(Requirements)
[a] Please list every distinct username that posts in the lighting schedule thread.
[b] Pick up the lighting schedule thread after its final line by writing the reply that follows.

--- start Source ---

# Lighting schedule



## CashmereSkeleton (Nov 28, 2014)

I wasn't sure where to put this question. At the moment Erin's light comes on at 5:30am and goes off at 6pm. I work 9-5 and chose these times so that she would be awake for most of the evening when I'm at home, but I was wondering if I'm being a bit unfair. I've noticed other people go from 7am til 9pm and wasn't sure what would be best.

If I should change it, should I do it gradually?


----------



## sc2001 (Oct 12, 2014)

I don't see anything wrong with what you're doing. You are still allowing your hedgie to sleep during the day and wake up in the evening/night. You are giving her a 12+ hour light schedule which is great. So I think what you are doing is fine. If she is waking up by herself when the light goes off then she is probably fine. 

I'm not sure about everyone else's opinions so maybe wait for some other people to answer.


----------



## DesireeM81 (Jun 14, 2014)

You should be fine. As long as it is twelve hours and she is awake during the night I don't see a problem. You might find it harder to keep that schedule during the summer though when the days are longer and she might sleep in later.


----------



## CashmereSkeleton (Nov 28, 2014)

I got it wrong, her light goes off at 6:30, not 6.

I see what you mean about the summer Desiree. Out of curiosity I looked up how many hours of daylight we will have in the summer and apparently in mid-June we can expect about 17.5 hours of sunlight! I'm going to have to figure out a way to make her room dark :lol:


----------



## DesireeM81 (Jun 14, 2014)

--- end Source ---
--- start Record excerpts ---

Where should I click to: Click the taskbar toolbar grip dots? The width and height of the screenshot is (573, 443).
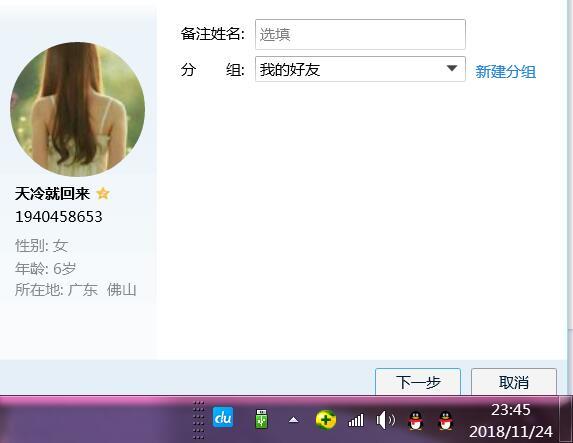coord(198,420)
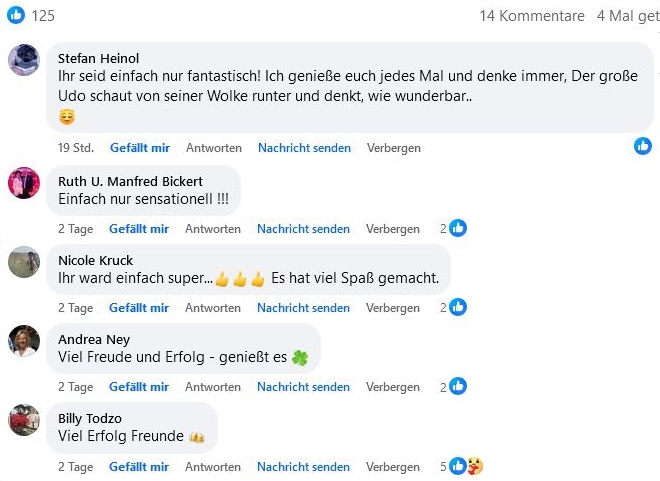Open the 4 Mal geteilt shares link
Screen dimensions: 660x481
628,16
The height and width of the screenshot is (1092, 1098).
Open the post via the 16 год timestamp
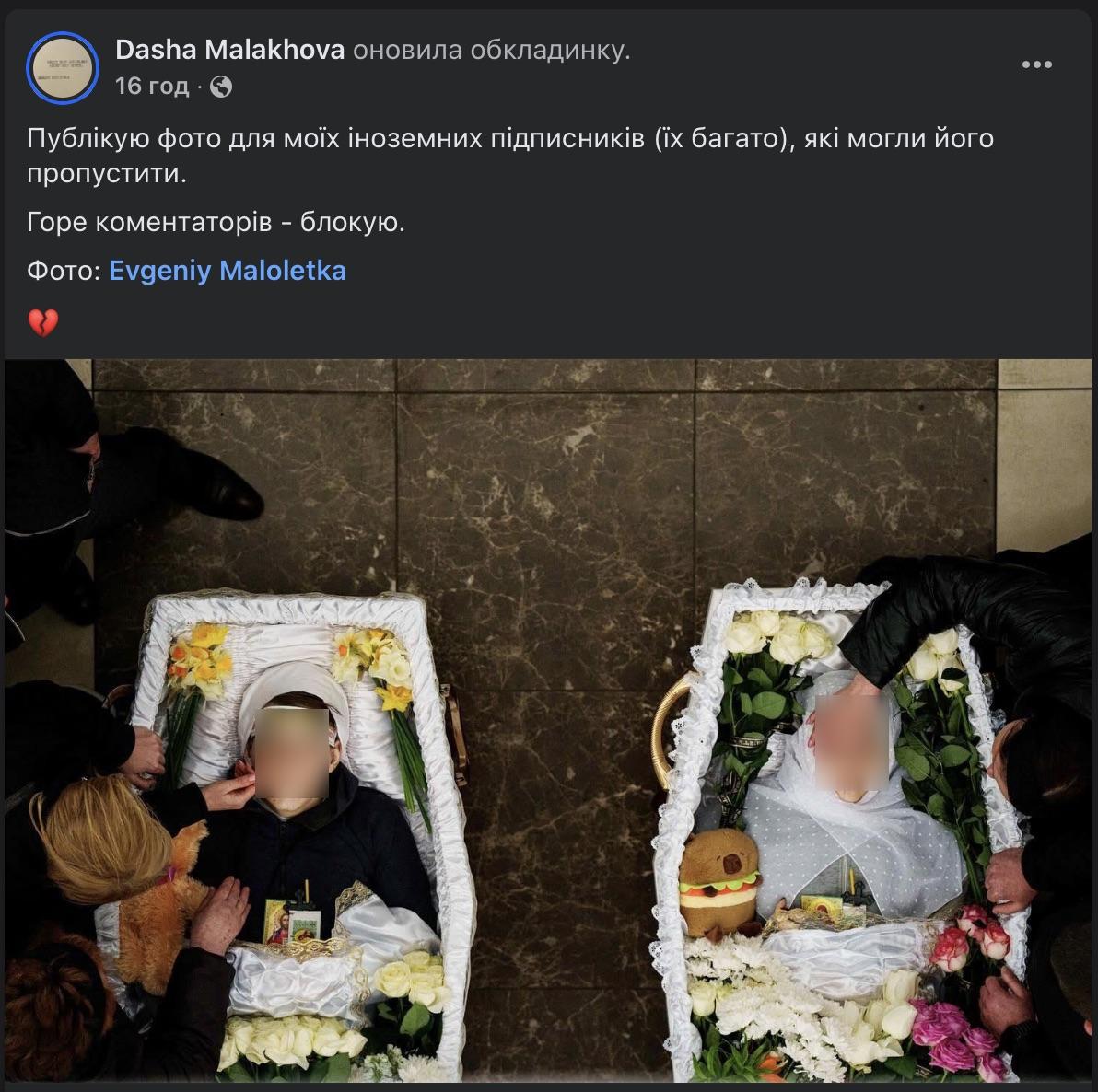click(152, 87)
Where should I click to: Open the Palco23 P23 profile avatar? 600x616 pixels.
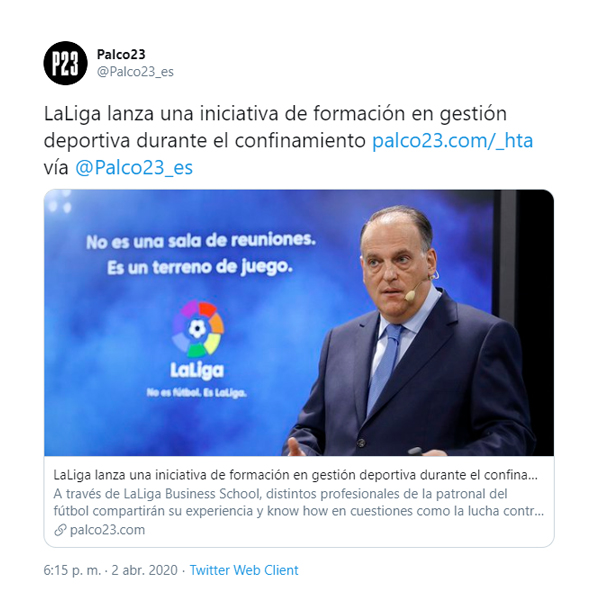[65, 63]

--- end Record excerpts ---
--- start Record excerpts ---

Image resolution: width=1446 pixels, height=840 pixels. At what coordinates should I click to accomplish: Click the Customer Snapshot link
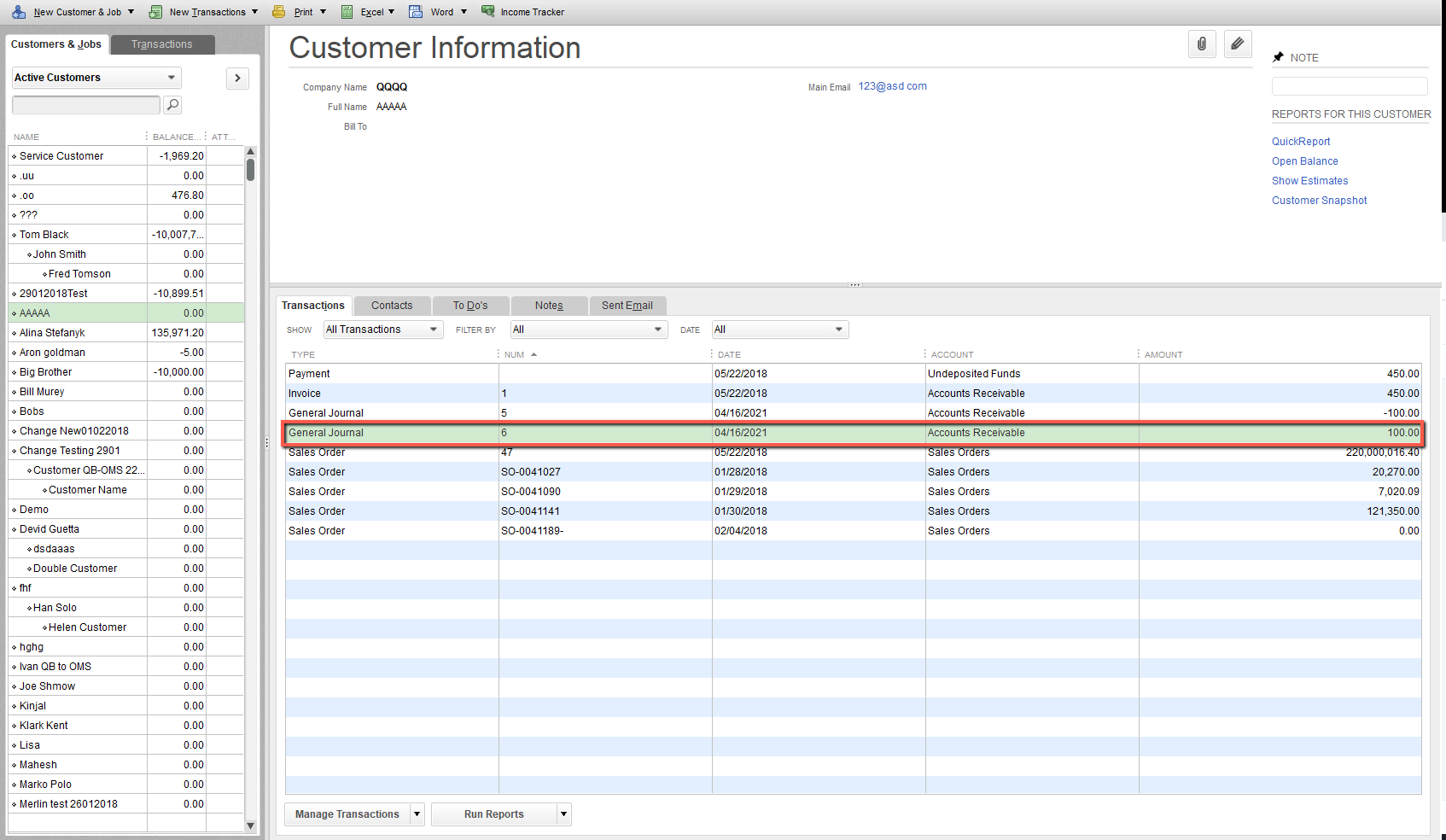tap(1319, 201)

--- end Record excerpts ---

(The answers)
[a] CashmereSkeleton, sc2001, DesireeM81

[b]
You don't have to worry about that. 12 - 14 hours is just a standard to mimic a good springtime schedule so she doesn't hibernate. Too much light isn't going to be a problem in the summer. Having the lighting schedule is still good though and having a light on is often required in case a big summer storm rolls in and makes it dark. :grin:


----------



## CashmereSkeleton (Nov 28, 2014)

Ahh okay. Hadn't realised that. Thanks for your help


----------



## Bosgarage57 (Dec 30, 2014)

I hate to ask a question on another post, but didn't want to create my own since its similar.

How does everyone light their hedgies? Is just a lamp alright or do I need to get an automatic wall switch.

My hedge will have its own room essentially, but if a lamp shinning at the cage for night time will be enough then that's what I'll do.


----------



## TikkiLink (Dec 4, 2013)

I had wondered about the question of too much light because one time in the summer when it was very warm, I forgot to turn off my hedgie's light which usually goes off at 8pm, and didn't catch it until 11:30 pm. She slept in and was not very responsive. She wobbled when she walked and made these hollow half-hiss sounds without much reaction when I touched her. I can't remember if she was cool, but it seemed so much like a hibernation attempt, which I thought was strange because it was warm enough and she just simply had a few hours of extra light!


----------



## DesireeM81 (Jun 14, 2014)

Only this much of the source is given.